__Dataset records__.
┄┄┄┄┄┄

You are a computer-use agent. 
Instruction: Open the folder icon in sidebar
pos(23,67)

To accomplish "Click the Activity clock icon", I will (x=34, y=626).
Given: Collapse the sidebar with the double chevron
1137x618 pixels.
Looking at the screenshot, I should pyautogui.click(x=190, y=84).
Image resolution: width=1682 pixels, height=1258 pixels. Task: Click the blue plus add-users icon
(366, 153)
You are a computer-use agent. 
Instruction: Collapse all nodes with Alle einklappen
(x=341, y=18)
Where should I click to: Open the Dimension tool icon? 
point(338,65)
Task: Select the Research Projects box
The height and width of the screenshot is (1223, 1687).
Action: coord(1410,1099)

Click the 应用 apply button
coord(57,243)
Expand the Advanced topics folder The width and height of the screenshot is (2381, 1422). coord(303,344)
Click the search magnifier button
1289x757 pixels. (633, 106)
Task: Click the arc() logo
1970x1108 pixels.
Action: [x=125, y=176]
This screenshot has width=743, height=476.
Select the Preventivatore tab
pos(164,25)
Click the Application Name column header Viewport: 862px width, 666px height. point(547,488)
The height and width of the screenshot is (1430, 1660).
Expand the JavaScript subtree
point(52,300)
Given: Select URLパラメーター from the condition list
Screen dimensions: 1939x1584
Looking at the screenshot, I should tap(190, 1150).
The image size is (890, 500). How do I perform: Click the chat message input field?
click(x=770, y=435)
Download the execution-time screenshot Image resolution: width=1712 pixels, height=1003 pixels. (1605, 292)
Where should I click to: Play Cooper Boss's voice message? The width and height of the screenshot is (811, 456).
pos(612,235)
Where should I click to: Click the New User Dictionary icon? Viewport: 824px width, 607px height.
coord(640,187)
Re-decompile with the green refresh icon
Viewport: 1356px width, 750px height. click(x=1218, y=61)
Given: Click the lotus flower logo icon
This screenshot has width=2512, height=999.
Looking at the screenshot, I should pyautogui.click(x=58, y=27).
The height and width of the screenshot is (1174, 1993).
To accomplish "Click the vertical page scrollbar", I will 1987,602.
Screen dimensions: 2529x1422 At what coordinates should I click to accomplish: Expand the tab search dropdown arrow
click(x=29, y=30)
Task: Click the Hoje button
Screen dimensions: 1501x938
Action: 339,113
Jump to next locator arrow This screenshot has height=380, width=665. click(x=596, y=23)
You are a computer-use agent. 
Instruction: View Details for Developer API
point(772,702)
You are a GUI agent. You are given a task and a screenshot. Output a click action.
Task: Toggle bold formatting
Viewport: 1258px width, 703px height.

┄┄┄┄┄┄

__Work order__. Go through the records and gather the lines that hold "will".

__Your response__.
To accomplish "Click the Activity clock icon", I will (x=34, y=626).
To accomplish "Click the vertical page scrollbar", I will 1987,602.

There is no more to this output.